Task goal: Return the following data unchanged, keeping every line as it appears.

Word and element location data:
↓↓↓

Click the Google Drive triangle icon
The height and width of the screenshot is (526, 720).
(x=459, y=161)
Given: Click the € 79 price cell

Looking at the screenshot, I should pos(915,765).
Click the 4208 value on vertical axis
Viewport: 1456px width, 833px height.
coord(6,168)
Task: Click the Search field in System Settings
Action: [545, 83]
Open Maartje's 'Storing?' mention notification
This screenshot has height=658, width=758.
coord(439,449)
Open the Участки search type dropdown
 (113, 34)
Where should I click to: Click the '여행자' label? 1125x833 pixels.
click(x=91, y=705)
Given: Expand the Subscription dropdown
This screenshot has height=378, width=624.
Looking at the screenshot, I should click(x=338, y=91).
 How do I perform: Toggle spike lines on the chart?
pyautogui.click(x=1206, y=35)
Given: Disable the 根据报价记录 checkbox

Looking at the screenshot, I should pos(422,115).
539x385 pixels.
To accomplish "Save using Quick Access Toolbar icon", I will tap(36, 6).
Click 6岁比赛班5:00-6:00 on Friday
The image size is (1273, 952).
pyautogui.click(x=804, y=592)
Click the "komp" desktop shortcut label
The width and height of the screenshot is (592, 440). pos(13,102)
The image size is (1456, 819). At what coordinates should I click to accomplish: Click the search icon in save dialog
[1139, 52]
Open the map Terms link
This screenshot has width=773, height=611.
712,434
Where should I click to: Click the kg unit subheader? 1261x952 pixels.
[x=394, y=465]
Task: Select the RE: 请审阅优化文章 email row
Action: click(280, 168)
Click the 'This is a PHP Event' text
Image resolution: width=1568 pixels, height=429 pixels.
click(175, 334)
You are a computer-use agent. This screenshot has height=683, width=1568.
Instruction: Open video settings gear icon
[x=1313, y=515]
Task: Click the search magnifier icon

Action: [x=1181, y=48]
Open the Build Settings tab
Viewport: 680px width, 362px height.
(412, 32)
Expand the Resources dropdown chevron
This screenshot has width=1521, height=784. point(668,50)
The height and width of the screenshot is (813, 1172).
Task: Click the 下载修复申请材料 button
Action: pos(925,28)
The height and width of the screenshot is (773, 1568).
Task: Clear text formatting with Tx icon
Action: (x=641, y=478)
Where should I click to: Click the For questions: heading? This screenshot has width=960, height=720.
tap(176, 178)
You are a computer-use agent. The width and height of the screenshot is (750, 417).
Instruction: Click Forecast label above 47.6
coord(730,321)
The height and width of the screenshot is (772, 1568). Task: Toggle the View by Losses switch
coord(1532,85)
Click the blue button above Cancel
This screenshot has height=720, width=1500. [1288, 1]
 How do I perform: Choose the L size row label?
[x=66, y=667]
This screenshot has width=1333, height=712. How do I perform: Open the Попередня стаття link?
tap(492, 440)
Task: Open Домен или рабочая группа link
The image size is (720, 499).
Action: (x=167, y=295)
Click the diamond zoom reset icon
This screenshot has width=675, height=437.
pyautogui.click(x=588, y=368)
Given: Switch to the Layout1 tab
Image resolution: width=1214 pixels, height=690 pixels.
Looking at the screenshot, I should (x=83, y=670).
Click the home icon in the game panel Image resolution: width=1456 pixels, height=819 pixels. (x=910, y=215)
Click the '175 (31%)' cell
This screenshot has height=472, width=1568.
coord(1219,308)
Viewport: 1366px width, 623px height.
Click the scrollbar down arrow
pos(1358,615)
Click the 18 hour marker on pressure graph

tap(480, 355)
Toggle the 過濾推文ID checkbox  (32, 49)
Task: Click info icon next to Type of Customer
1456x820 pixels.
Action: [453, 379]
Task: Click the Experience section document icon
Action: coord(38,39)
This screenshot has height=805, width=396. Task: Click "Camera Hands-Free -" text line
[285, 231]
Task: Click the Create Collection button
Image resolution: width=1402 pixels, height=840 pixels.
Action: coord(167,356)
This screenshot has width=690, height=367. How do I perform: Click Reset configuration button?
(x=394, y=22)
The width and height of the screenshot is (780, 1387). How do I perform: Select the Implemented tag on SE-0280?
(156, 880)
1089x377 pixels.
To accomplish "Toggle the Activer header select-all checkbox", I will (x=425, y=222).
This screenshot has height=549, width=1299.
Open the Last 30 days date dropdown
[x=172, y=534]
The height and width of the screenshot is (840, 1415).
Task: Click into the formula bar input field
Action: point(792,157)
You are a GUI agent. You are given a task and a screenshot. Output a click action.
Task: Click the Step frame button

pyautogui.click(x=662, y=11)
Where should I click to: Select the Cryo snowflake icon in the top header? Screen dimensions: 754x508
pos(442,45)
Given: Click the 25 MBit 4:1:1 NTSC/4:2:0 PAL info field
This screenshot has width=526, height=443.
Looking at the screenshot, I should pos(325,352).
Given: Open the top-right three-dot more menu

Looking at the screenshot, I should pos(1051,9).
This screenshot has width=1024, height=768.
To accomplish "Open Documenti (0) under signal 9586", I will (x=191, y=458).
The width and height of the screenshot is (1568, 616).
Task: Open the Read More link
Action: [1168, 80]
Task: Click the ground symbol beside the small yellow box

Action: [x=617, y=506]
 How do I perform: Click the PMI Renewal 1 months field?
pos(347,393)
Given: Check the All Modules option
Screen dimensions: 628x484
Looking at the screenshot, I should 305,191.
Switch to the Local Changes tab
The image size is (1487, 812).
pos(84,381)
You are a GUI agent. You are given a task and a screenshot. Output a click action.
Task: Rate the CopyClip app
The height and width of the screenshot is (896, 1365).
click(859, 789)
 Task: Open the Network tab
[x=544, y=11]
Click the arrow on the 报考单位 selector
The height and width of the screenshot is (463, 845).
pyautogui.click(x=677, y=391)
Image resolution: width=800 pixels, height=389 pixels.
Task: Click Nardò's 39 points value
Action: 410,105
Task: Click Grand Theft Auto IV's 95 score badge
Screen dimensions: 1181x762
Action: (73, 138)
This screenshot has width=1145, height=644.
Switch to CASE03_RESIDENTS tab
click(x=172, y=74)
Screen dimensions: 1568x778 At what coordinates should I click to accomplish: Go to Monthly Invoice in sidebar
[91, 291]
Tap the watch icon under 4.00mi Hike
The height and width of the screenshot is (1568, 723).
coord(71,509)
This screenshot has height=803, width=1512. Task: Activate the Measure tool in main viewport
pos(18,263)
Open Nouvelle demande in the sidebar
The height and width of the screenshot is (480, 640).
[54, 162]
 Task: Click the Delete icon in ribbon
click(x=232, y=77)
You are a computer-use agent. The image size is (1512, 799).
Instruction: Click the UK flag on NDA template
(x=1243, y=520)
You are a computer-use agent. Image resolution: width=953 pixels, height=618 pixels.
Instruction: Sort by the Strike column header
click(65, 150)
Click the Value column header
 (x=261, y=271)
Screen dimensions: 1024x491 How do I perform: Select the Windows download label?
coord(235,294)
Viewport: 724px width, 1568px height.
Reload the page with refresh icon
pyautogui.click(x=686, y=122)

↑↑↑

Answer to the exercise:
Click the Google Drive triangle icon
The height and width of the screenshot is (526, 720).
(x=459, y=161)
Given: Click the € 79 price cell

Looking at the screenshot, I should pos(915,765).
Click the 4208 value on vertical axis
Viewport: 1456px width, 833px height.
coord(6,168)
Task: Click the Search field in System Settings
Action: [545, 83]
Open Maartje's 'Storing?' mention notification
This screenshot has height=658, width=758.
coord(439,449)
Open the Участки search type dropdown
 (113, 34)
Where should I click to: Click the '여행자' label? 1125x833 pixels.
click(x=91, y=705)
Given: Expand the Subscription dropdown
This screenshot has height=378, width=624.
Looking at the screenshot, I should click(x=338, y=91).
 How do I perform: Toggle spike lines on the chart?
pyautogui.click(x=1206, y=35)
Given: Disable the 根据报价记录 checkbox

Looking at the screenshot, I should pos(422,115).
539x385 pixels.
To accomplish "Save using Quick Access Toolbar icon", I will tap(36, 6).
Click 6岁比赛班5:00-6:00 on Friday
The image size is (1273, 952).
pyautogui.click(x=804, y=592)
Click the "komp" desktop shortcut label
The width and height of the screenshot is (592, 440). pos(13,102)
The image size is (1456, 819). At what coordinates should I click to accomplish: Click the search icon in save dialog
[1139, 52]
Open the map Terms link
This screenshot has width=773, height=611.
712,434
Where should I click to: Click the kg unit subheader? 1261x952 pixels.
[x=394, y=465]
Task: Select the RE: 请审阅优化文章 email row
Action: click(280, 168)
Click the 'This is a PHP Event' text
Image resolution: width=1568 pixels, height=429 pixels.
click(175, 334)
You are a computer-use agent. This screenshot has height=683, width=1568.
Instruction: Open video settings gear icon
[x=1313, y=515]
Task: Click the search magnifier icon

Action: [x=1181, y=48]
Open the Build Settings tab
Viewport: 680px width, 362px height.
(412, 32)
Expand the Resources dropdown chevron
This screenshot has width=1521, height=784. point(668,50)
The height and width of the screenshot is (813, 1172).
Task: Click the 下载修复申请材料 button
Action: pos(925,28)
The height and width of the screenshot is (773, 1568).
Task: Clear text formatting with Tx icon
Action: (x=641, y=478)
Where should I click to: Click the For questions: heading? This screenshot has width=960, height=720.
tap(176, 178)
You are a computer-use agent. The width and height of the screenshot is (750, 417).
Instruction: Click Forecast label above 47.6
coord(730,321)
The height and width of the screenshot is (772, 1568). Task: Toggle the View by Losses switch
coord(1532,85)
Click the blue button above Cancel
This screenshot has height=720, width=1500. [1288, 1]
 How do I perform: Choose the L size row label?
[x=66, y=667]
This screenshot has width=1333, height=712. How do I perform: Open the Попередня стаття link?
tap(492, 440)
Task: Open Домен или рабочая группа link
The image size is (720, 499).
Action: (x=167, y=295)
Click the diamond zoom reset icon
This screenshot has width=675, height=437.
pyautogui.click(x=588, y=368)
Given: Switch to the Layout1 tab
Image resolution: width=1214 pixels, height=690 pixels.
Looking at the screenshot, I should (x=83, y=670).
Click the home icon in the game panel Image resolution: width=1456 pixels, height=819 pixels. (x=910, y=215)
Click the '175 (31%)' cell
This screenshot has height=472, width=1568.
coord(1219,308)
Viewport: 1366px width, 623px height.
Click the scrollbar down arrow
pos(1358,615)
Click the 18 hour marker on pressure graph

tap(480, 355)
Toggle the 過濾推文ID checkbox  (32, 49)
Task: Click info icon next to Type of Customer
1456x820 pixels.
Action: [453, 379]
Task: Click the Experience section document icon
Action: coord(38,39)
This screenshot has height=805, width=396. Task: Click "Camera Hands-Free -" text line
[285, 231]
Task: Click the Create Collection button
Image resolution: width=1402 pixels, height=840 pixels.
Action: coord(167,356)
This screenshot has width=690, height=367. How do I perform: Click Reset configuration button?
(x=394, y=22)
The width and height of the screenshot is (780, 1387). How do I perform: Select the Implemented tag on SE-0280?
(156, 880)
1089x377 pixels.
To accomplish "Toggle the Activer header select-all checkbox", I will (x=425, y=222).
This screenshot has height=549, width=1299.
Open the Last 30 days date dropdown
[x=172, y=534]
The height and width of the screenshot is (840, 1415).
Task: Click into the formula bar input field
Action: point(792,157)
You are a GUI agent. You are given a task and a screenshot. Output a click action.
Task: Click the Step frame button

pyautogui.click(x=662, y=11)
Where should I click to: Select the Cryo snowflake icon in the top header? Screen dimensions: 754x508
pos(442,45)
Given: Click the 25 MBit 4:1:1 NTSC/4:2:0 PAL info field
This screenshot has width=526, height=443.
Looking at the screenshot, I should pos(325,352).
Given: Open the top-right three-dot more menu

Looking at the screenshot, I should pos(1051,9).
This screenshot has width=1024, height=768.
To accomplish "Open Documenti (0) under signal 9586", I will (x=191, y=458).
The width and height of the screenshot is (1568, 616).
Task: Open the Read More link
Action: [1168, 80]
Task: Click the ground symbol beside the small yellow box

Action: [x=617, y=506]
 How do I perform: Click the PMI Renewal 1 months field?
pos(347,393)
Given: Check the All Modules option
Screen dimensions: 628x484
Looking at the screenshot, I should 305,191.
Switch to the Local Changes tab
The image size is (1487, 812).
pos(84,381)
You are a GUI agent. You are given a task and a screenshot. Output a click action.
Task: Rate the CopyClip app
The height and width of the screenshot is (896, 1365).
click(859, 789)
 Task: Open the Network tab
[x=544, y=11]
Click the arrow on the 报考单位 selector
The height and width of the screenshot is (463, 845).
pyautogui.click(x=677, y=391)
Image resolution: width=800 pixels, height=389 pixels.
Task: Click Nardò's 39 points value
Action: 410,105
Task: Click Grand Theft Auto IV's 95 score badge
Screen dimensions: 1181x762
Action: (73, 138)
This screenshot has width=1145, height=644.
Switch to CASE03_RESIDENTS tab
click(x=172, y=74)
Screen dimensions: 1568x778 At what coordinates should I click to accomplish: Go to Monthly Invoice in sidebar
[91, 291]
Tap the watch icon under 4.00mi Hike
The height and width of the screenshot is (1568, 723).
coord(71,509)
This screenshot has height=803, width=1512. Task: Activate the Measure tool in main viewport
pos(18,263)
Open Nouvelle demande in the sidebar
The height and width of the screenshot is (480, 640).
[54, 162]
 Task: Click the Delete icon in ribbon
click(x=232, y=77)
You are a computer-use agent. The image size is (1512, 799).
Instruction: Click the UK flag on NDA template
(x=1243, y=520)
You are a computer-use agent. Image resolution: width=953 pixels, height=618 pixels.
Instruction: Sort by the Strike column header
click(65, 150)
Click the Value column header
 (x=261, y=271)
Screen dimensions: 1024x491 How do I perform: Select the Windows download label?
coord(235,294)
Viewport: 724px width, 1568px height.
Reload the page with refresh icon
pyautogui.click(x=686, y=122)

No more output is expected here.